─── Available data ───
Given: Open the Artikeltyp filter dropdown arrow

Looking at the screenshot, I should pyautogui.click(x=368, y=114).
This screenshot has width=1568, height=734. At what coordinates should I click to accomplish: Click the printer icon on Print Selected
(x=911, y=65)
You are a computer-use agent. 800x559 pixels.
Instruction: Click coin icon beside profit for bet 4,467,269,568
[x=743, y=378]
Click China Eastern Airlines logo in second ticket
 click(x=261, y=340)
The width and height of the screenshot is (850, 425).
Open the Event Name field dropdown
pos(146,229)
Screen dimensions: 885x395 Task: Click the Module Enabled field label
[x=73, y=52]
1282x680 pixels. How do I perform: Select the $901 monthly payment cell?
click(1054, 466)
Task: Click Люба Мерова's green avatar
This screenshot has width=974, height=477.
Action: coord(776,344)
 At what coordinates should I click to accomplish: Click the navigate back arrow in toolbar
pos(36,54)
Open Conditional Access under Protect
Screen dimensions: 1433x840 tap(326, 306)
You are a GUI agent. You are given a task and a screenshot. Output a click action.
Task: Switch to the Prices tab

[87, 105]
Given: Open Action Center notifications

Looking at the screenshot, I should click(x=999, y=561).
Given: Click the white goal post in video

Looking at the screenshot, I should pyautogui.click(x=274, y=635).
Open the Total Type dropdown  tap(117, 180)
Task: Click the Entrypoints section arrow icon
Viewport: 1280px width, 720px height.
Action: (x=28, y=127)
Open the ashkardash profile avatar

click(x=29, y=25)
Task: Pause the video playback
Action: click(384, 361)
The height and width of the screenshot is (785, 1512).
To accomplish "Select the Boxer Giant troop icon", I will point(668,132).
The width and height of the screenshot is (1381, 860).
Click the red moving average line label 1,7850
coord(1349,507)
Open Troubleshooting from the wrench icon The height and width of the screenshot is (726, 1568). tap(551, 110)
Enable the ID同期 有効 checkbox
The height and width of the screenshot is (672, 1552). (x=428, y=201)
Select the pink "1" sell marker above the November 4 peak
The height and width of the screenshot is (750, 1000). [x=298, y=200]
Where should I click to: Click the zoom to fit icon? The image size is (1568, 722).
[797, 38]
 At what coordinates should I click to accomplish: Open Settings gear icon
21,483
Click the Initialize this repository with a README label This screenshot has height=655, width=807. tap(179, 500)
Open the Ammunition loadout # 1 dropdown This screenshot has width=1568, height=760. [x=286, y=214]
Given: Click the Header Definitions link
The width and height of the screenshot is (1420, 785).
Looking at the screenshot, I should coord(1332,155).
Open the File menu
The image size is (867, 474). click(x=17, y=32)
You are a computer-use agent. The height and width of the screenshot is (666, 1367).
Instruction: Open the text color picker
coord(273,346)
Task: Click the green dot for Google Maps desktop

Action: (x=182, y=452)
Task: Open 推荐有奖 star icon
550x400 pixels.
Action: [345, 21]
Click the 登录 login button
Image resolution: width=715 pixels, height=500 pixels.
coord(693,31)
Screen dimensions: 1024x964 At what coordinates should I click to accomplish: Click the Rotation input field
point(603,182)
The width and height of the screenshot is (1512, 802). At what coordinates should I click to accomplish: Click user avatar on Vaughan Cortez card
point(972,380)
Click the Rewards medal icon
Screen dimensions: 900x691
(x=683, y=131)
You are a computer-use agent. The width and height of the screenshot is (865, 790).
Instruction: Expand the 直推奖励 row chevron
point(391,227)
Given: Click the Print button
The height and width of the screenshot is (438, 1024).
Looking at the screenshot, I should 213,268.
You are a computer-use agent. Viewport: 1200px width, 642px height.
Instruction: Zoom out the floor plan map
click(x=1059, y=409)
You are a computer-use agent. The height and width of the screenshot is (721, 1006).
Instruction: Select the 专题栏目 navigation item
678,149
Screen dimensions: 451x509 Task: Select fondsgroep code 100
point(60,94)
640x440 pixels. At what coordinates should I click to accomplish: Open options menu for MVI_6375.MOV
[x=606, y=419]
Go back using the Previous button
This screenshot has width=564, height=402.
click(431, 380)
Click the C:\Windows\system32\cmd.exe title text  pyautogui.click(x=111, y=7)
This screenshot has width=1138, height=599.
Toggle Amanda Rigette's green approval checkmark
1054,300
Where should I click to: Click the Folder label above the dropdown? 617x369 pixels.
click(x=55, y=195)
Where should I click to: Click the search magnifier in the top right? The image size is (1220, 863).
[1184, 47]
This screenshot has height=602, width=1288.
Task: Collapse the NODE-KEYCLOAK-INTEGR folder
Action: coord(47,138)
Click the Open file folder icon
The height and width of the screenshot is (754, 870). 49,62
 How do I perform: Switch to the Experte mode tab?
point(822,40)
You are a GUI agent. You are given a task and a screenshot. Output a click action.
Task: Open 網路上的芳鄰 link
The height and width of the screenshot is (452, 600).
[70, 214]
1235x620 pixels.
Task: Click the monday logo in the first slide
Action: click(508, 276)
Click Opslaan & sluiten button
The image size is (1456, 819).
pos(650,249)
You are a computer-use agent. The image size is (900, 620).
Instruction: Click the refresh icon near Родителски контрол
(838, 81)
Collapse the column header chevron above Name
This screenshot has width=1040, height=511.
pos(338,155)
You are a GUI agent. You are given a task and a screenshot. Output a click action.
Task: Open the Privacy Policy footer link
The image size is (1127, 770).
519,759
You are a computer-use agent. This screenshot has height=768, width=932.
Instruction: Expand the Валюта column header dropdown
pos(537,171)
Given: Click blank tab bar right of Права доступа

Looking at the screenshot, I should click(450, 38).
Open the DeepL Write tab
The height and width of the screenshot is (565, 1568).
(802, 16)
───
Swap every "Instruction" in the rows above for "Command", leaving the rest untouched.

» Response to this task:
Given: Open the Artikeltyp filter dropdown arrow

Looking at the screenshot, I should pyautogui.click(x=368, y=114).
This screenshot has width=1568, height=734. At what coordinates should I click to accomplish: Click the printer icon on Print Selected
(x=911, y=65)
You are a computer-use agent. 800x559 pixels.
Command: Click coin icon beside profit for bet 4,467,269,568
[x=743, y=378]
Click China Eastern Airlines logo in second ticket
 click(x=261, y=340)
The width and height of the screenshot is (850, 425).
Open the Event Name field dropdown
pos(146,229)
Screen dimensions: 885x395 Task: Click the Module Enabled field label
[x=73, y=52]
1282x680 pixels. How do I perform: Select the $901 monthly payment cell?
click(1054, 466)
Task: Click Люба Мерова's green avatar
This screenshot has width=974, height=477.
Action: coord(776,344)
 At what coordinates should I click to accomplish: Click the navigate back arrow in toolbar
pos(36,54)
Open Conditional Access under Protect
Screen dimensions: 1433x840 tap(326, 306)
You are a GUI agent. You are given a task and a screenshot. Output a click action.
Task: Switch to the Prices tab

[87, 105]
Given: Open Action Center notifications

Looking at the screenshot, I should click(x=999, y=561).
Given: Click the white goal post in video

Looking at the screenshot, I should pyautogui.click(x=274, y=635).
Open the Total Type dropdown  tap(117, 180)
Task: Click the Entrypoints section arrow icon
Viewport: 1280px width, 720px height.
Action: (x=28, y=127)
Open the ashkardash profile avatar

click(x=29, y=25)
Task: Pause the video playback
Action: click(384, 361)
The height and width of the screenshot is (785, 1512).
To accomplish "Select the Boxer Giant troop icon", I will point(668,132).
The width and height of the screenshot is (1381, 860).
Click the red moving average line label 1,7850
coord(1349,507)
Open Troubleshooting from the wrench icon The height and width of the screenshot is (726, 1568). tap(551, 110)
Enable the ID同期 有効 checkbox
The height and width of the screenshot is (672, 1552). (x=428, y=201)
Select the pink "1" sell marker above the November 4 peak
The height and width of the screenshot is (750, 1000). [x=298, y=200]
Where should I click to: Click the zoom to fit icon? The image size is (1568, 722).
[797, 38]
 At what coordinates should I click to accomplish: Open Settings gear icon
21,483
Click the Initialize this repository with a README label This screenshot has height=655, width=807. tap(179, 500)
Open the Ammunition loadout # 1 dropdown This screenshot has width=1568, height=760. [x=286, y=214]
Given: Click the Header Definitions link
The width and height of the screenshot is (1420, 785).
Looking at the screenshot, I should coord(1332,155).
Open the File menu
The image size is (867, 474). click(x=17, y=32)
You are a computer-use agent. The height and width of the screenshot is (666, 1367).
Command: Open the text color picker
coord(273,346)
Task: Click the green dot for Google Maps desktop

Action: (x=182, y=452)
Task: Open 推荐有奖 star icon
550x400 pixels.
Action: [345, 21]
Click the 登录 login button
Image resolution: width=715 pixels, height=500 pixels.
coord(693,31)
Screen dimensions: 1024x964 At what coordinates should I click to accomplish: Click the Rotation input field
point(603,182)
The width and height of the screenshot is (1512, 802). At what coordinates should I click to accomplish: Click user avatar on Vaughan Cortez card
point(972,380)
Click the Rewards medal icon
Screen dimensions: 900x691
(x=683, y=131)
You are a computer-use agent. The width and height of the screenshot is (865, 790).
Command: Expand the 直推奖励 row chevron
point(391,227)
Given: Click the Print button
The height and width of the screenshot is (438, 1024).
Looking at the screenshot, I should 213,268.
You are a computer-use agent. Viewport: 1200px width, 642px height.
Command: Zoom out the floor plan map
click(x=1059, y=409)
You are a computer-use agent. The height and width of the screenshot is (721, 1006).
Command: Select the 专题栏目 navigation item
678,149
Screen dimensions: 451x509 Task: Select fondsgroep code 100
point(60,94)
640x440 pixels. At what coordinates should I click to accomplish: Open options menu for MVI_6375.MOV
[x=606, y=419]
Go back using the Previous button
This screenshot has width=564, height=402.
click(431, 380)
Click the C:\Windows\system32\cmd.exe title text  pyautogui.click(x=111, y=7)
This screenshot has width=1138, height=599.
Toggle Amanda Rigette's green approval checkmark
1054,300
Where should I click to: Click the Folder label above the dropdown? 617x369 pixels.
click(x=55, y=195)
Where should I click to: Click the search magnifier in the top right? The image size is (1220, 863).
[1184, 47]
This screenshot has height=602, width=1288.
Task: Collapse the NODE-KEYCLOAK-INTEGR folder
Action: coord(47,138)
Click the Open file folder icon
The height and width of the screenshot is (754, 870). 49,62
 How do I perform: Switch to the Experte mode tab?
point(822,40)
You are a GUI agent. You are given a task and a screenshot. Output a click action.
Task: Open 網路上的芳鄰 link
The height and width of the screenshot is (452, 600).
[70, 214]
1235x620 pixels.
Task: Click the monday logo in the first slide
Action: click(508, 276)
Click Opslaan & sluiten button
The image size is (1456, 819).
pos(650,249)
You are a computer-use agent. The image size is (900, 620).
Command: Click the refresh icon near Родителски контрол
(838, 81)
Collapse the column header chevron above Name
This screenshot has width=1040, height=511.
pos(338,155)
You are a GUI agent. You are given a task and a screenshot. Output a click action.
Task: Open the Privacy Policy footer link
The image size is (1127, 770).
519,759
You are a computer-use agent. This screenshot has height=768, width=932.
Command: Expand the Валюта column header dropdown
pos(537,171)
Given: Click blank tab bar right of Права доступа

Looking at the screenshot, I should click(450, 38).
Open the DeepL Write tab
The height and width of the screenshot is (565, 1568).
(802, 16)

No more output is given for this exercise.